Starbucks has opened its first “Express” store in New York, one of several express locations coming to the city as the company pilots the mini store concept.
At 538 square feet on the ground floor of the Fourteen Wall Street building, the shop is designed for maximum speed and efficiency. It is, fittingly, directly across the street from the New York Stock Exchange, a place that defies the traditional space-time continuums. New York is not short on miniature coffee shops with their own storefronts, but none are explicitly designed to move this many head.
“Most Starbucks stores are designed in layers, integrating community gathering spaces, working environments and immersive coffee experiences, all in one location,” the company announced this morning. “This new express format store will be one of the most streamlined experiences in the company’s portfolio.”

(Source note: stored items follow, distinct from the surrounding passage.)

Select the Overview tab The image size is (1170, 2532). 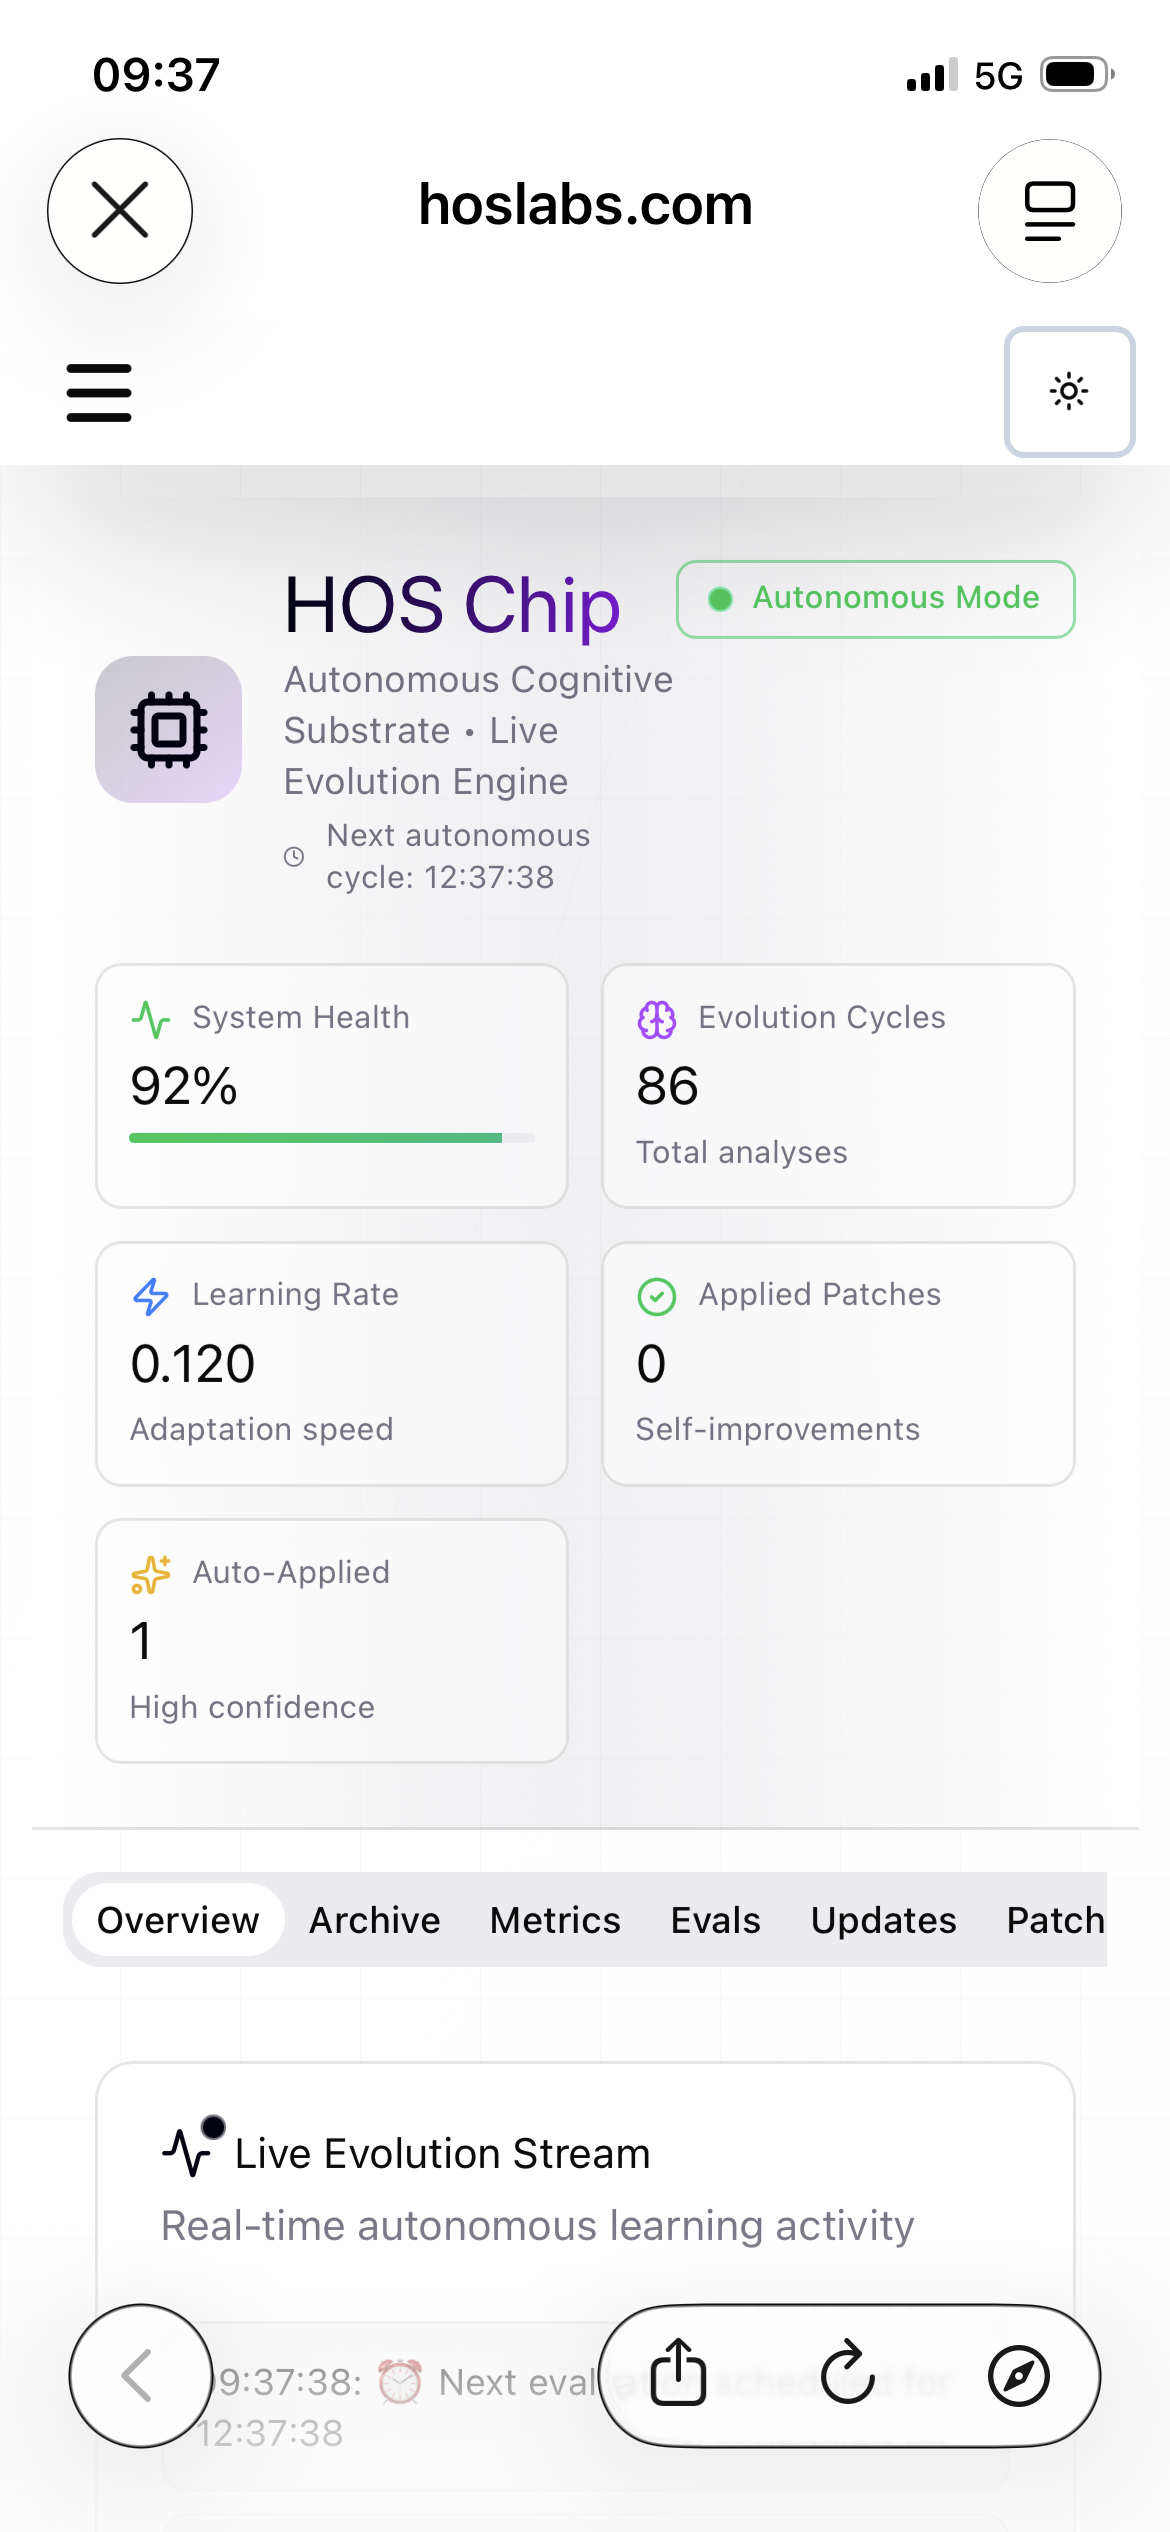click(x=178, y=1920)
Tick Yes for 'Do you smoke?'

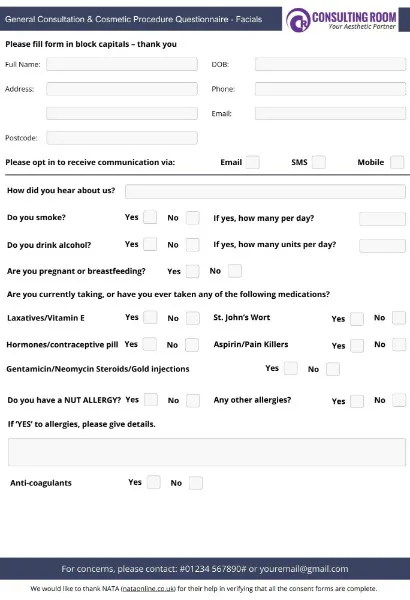[150, 217]
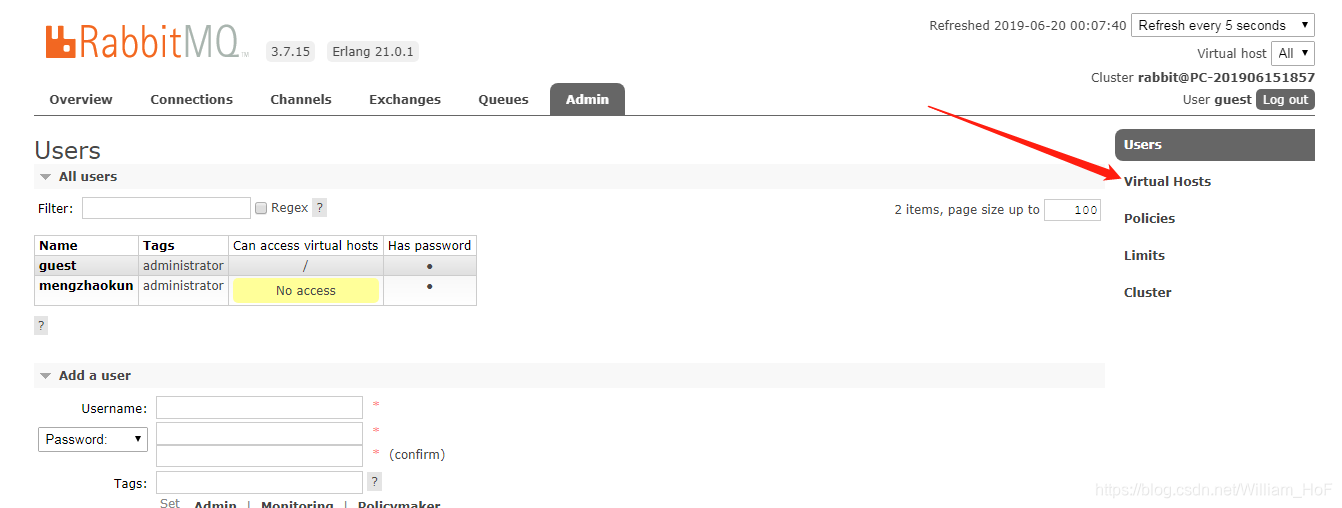Open the Password type dropdown
This screenshot has height=508, width=1342.
93,439
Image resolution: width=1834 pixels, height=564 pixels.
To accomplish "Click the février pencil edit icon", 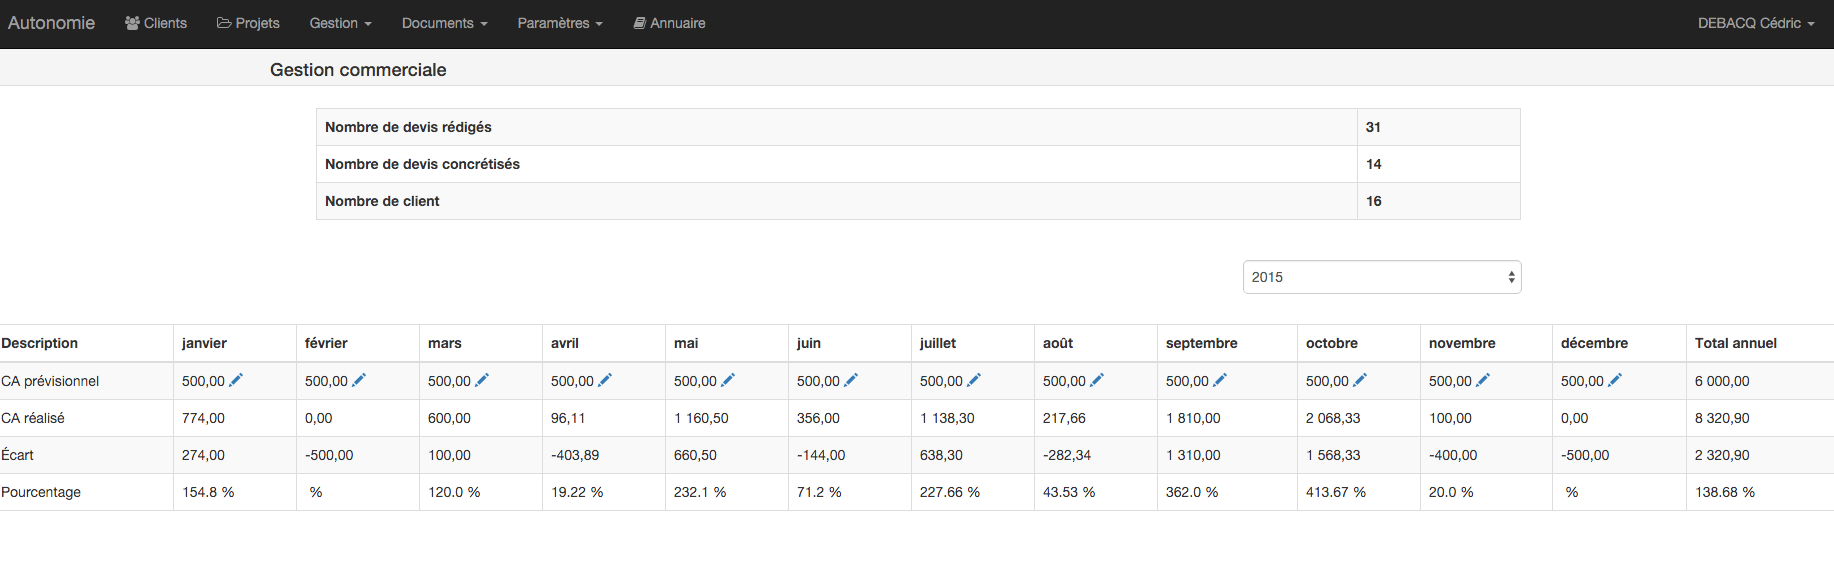I will pos(359,380).
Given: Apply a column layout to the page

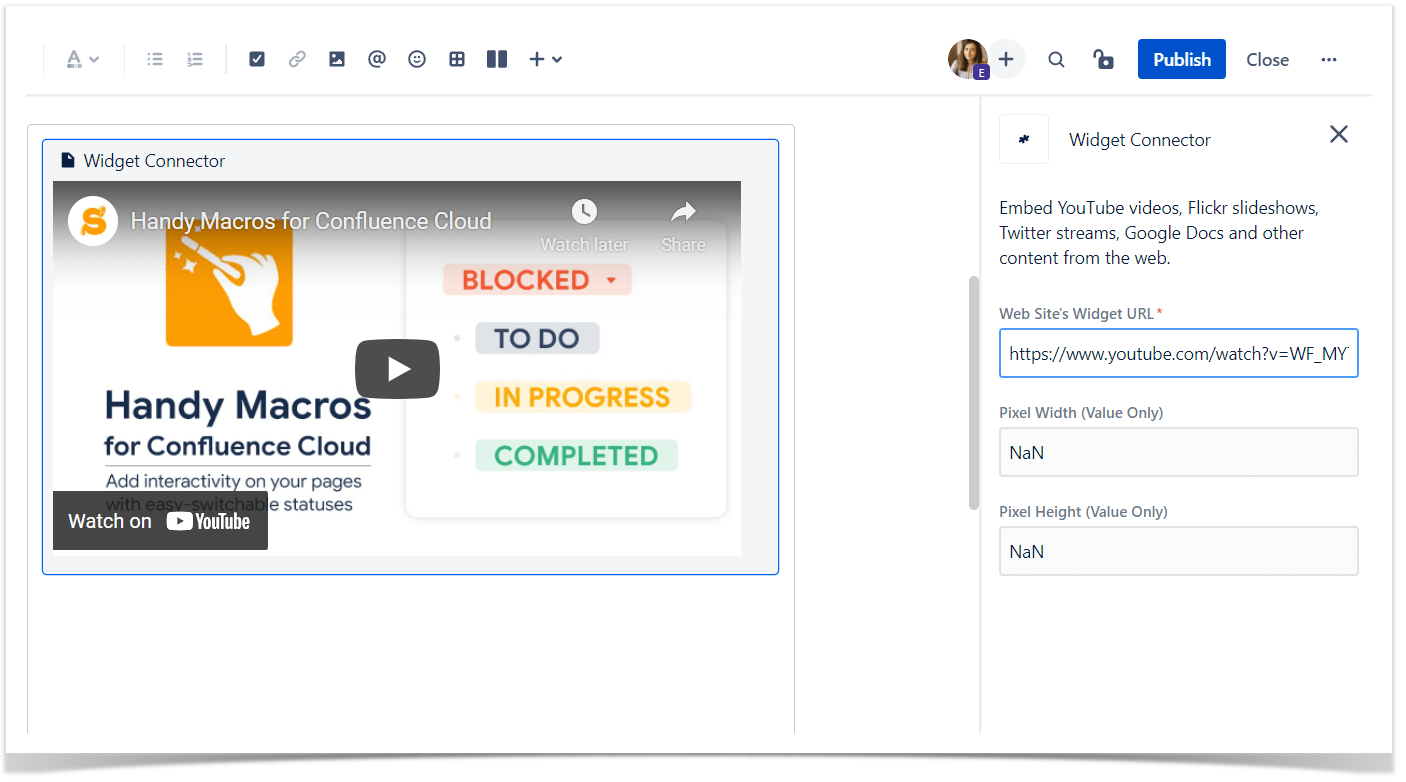Looking at the screenshot, I should pyautogui.click(x=497, y=59).
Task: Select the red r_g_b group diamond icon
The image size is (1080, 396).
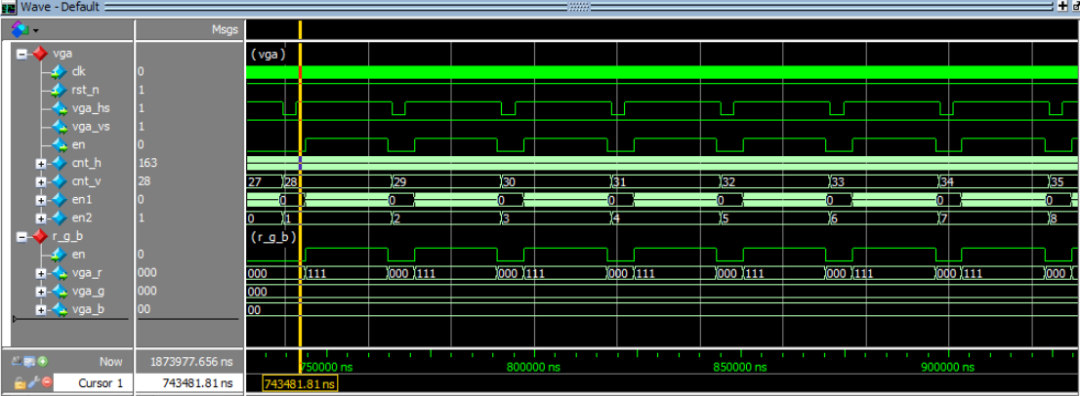Action: pos(39,236)
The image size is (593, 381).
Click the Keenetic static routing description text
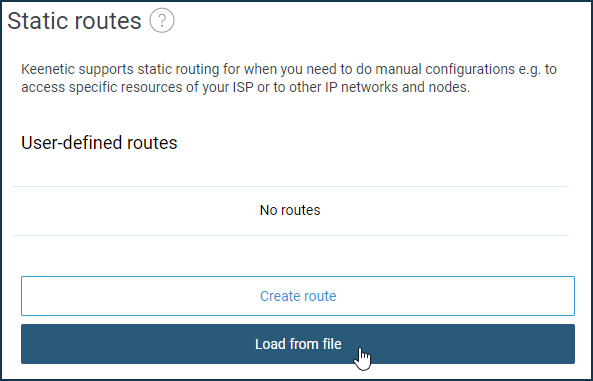(x=289, y=78)
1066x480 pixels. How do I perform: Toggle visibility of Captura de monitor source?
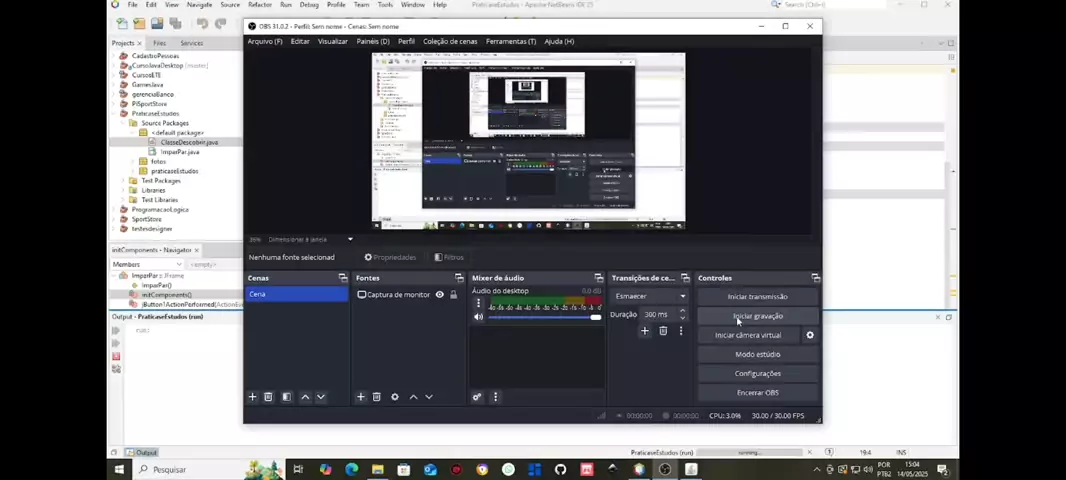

For the express stores, Starbucks is trying a point-of-sale strategy it initially launched at its Seattle Reserve roastery that somewhat resembles the Apple store strategy: Customers can greeted on the floor by an employees with handheld devices. There are also a low-glare digital menu boards that can clearly be viewed from all points in the store. The menu is limited to popular items that can be prepared quickly.
Starbucks Senior Designer John Park led some strategies to open the feel of the small space, creating a low and wide-framed bar to maximize views and barista interaction, and the interior is defined by horizontal wood panels that create a sense of depth as they head back toward the bar.
Say what you will about Starbucks, but the company’s design team continues to do a crack job in the quick service segment.